Baru lewat pekan lalu di Jakarta berlangsung protes oleh sebagian sopir angkutan umum terhadap moda transportasi berbasis aplikasi daring (online). Protes dalam bentuk demonstrasi seperti ini sudah terjadi di beberapa kota lain, yang cukup ramai disorot di Paris, Perancis, misalnya. Beragam ulasan tentang kejadian yang berlangsung, a.l. karena potensi adanya pemaksaan sikap, khas Indonesia. Salah satu aspek yang dijadikan pijakan pembahasan adalah kedatangan teknologi merangsek “tatanan” sebelumnya (kerap juga disebut sebagai tradisional). Aplikasi mobile yang menghubungkan komputasi awan dengan kepraktisan pengoperasian dengan sentuhan jari seperti puncak pencapaian teknologi mutakhir, menjadikan kontras kesenjangan terhadap teriakan para calo tradisional kita.
Di kota besar seperti Jakarta, kedatangan perubahan yang dimobilisasi masif lewat kucuran dana, pendaftaran peserta sistem baru, hingga promosi sebagai gaya hidup, menjadikan pemikiran yang lebih mendalam –atau bertele-tele. Bagaimana seandainya perubahan yang dibawa teknologi tersebut berlangsung di kota kecil, apakah “lebih tenang”? Hal ini yang akan diceritakan.

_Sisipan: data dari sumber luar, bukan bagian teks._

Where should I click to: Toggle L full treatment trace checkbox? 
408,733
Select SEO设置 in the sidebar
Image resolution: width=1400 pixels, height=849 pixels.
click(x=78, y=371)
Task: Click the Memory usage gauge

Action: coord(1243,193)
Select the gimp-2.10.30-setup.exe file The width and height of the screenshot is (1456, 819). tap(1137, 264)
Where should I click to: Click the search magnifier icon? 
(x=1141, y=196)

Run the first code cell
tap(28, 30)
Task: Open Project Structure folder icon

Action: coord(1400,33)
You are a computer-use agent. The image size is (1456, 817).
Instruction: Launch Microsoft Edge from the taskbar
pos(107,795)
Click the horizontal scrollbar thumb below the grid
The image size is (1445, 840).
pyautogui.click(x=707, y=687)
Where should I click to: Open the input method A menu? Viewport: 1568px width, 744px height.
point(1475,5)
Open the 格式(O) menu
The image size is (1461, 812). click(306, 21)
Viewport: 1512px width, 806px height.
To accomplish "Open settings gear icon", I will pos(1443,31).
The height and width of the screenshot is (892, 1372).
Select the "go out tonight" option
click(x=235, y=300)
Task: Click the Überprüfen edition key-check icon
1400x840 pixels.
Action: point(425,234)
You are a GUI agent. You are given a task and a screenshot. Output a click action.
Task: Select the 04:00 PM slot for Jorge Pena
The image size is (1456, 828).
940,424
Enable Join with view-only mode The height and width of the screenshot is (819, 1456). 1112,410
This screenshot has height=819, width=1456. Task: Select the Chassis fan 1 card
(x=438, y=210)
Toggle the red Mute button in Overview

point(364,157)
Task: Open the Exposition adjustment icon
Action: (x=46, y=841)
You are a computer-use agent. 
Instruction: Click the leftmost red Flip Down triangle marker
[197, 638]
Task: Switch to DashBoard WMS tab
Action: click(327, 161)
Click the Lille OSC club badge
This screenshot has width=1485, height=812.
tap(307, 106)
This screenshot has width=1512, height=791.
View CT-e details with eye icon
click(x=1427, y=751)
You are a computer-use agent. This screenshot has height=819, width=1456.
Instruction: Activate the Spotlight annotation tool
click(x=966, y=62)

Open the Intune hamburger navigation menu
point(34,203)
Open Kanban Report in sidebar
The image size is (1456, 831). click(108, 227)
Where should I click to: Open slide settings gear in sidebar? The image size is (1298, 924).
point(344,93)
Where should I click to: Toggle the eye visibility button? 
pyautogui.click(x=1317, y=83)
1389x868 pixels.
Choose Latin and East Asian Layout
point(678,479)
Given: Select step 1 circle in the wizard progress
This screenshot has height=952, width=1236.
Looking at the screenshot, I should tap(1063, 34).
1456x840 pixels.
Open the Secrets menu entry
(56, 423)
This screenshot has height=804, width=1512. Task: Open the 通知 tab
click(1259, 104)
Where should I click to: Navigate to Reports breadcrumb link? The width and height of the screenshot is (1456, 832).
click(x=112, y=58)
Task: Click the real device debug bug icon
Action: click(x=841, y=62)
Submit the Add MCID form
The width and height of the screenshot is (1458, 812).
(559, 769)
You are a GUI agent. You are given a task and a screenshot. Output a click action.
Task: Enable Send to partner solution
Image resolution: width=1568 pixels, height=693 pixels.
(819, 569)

Kisah bermula dari Desa Balunglor, Kecamatan Balung, Kabupaten Jember, Provinsi Jawa Timur. Di desa ini terdapat pertigaan masyhur berisi cabang jalan yang mempertemukan jalur dari utara, Kecamatan Rambipuji, dan dari timur, Kecamatan Ambulu, menuju arah selatan, Kecamatan Puger. Disebut jalur strategis karena salah satu titik-henti angkutan antarkota Jember-Kencong dan Jember-Lumajang. Arah utara, menuju Kecamatan Rambipuji tadi, lebih ramai karena menjadi jalur mobilitas warga dari Balung ke Jember dan sebaliknya; sedangkan jalur timur, ke Kecamatan Ambulu, lebih sepi penumpang –di sinilah masalah berawal.
Angkutan umum antarkecamatan, disebut kol (dari seri kendaraan Colt oleh Mitsubishi) di sana, menunggu penumpang sampai benar-benar penuh dan ini perlu waktu sangat lama. Benar-benar sangat lama, karena mereka berdalih bahwa sudah tidak ada penumpang lagi yang dapat diangkut di tengah perjalanan, dengan demikian penumpang harus penuh dari awal. Tanpa patokan maksimal waktu menunggu, sering terjadi penumpang frustasi karena tiada kejelasan dan sopir atau kenek kol seperti acuh, jawaban singkat mereka, Jika ingin langsung berangkat, naik becak saja, yang berarti ongkos perjalanan menjadi berlipat. Pada jam-jam tertentu keadaan menunggu memang lebih singkat, namun secara umum, khususnya sepanjang siang hari, pilihan penumpang yang terpaksa menunggu-tidak-jelas hanya menggerutu. Telepon rumah belum lazim di sana, sehingga komunikasi dengan pihak lain di rumah atau tempat tujuan praktis tidak ada.
Sampai kemudian datanglah ponsel ke desa tsb., kira-kira di awal abad XXI, tahun 2000-an. Pada saat yang bersamaan, kebijakan pembelian sepeda motor dilonggarkan dan kendaraan tsb. menjadi milik “sejuta umat”. Digunakanlah SMS: calon penumpang akhirnya memilih menggunakan SMS untuk minta dijemput. Perlahan namun pasti, akhirnya para penjemput mengalahkan ketidakpastian waktu berangkat angkutan umum. Tanpa mobilisasi secara resmi seperti halnya aplikasi transportasi daring, proses perubahan ini berlangsung secara sunyi dan tanpa konflik. Angkutan umum jurusan timur ditinggal penumpang, kian merana, dan puncaknya: para sopir kol berubah profesi menjadi tukang ojek. Dari melayani sekian banyak penumpang dalam satu mobil, menjadi “semi-privat” dengan sepeda motor.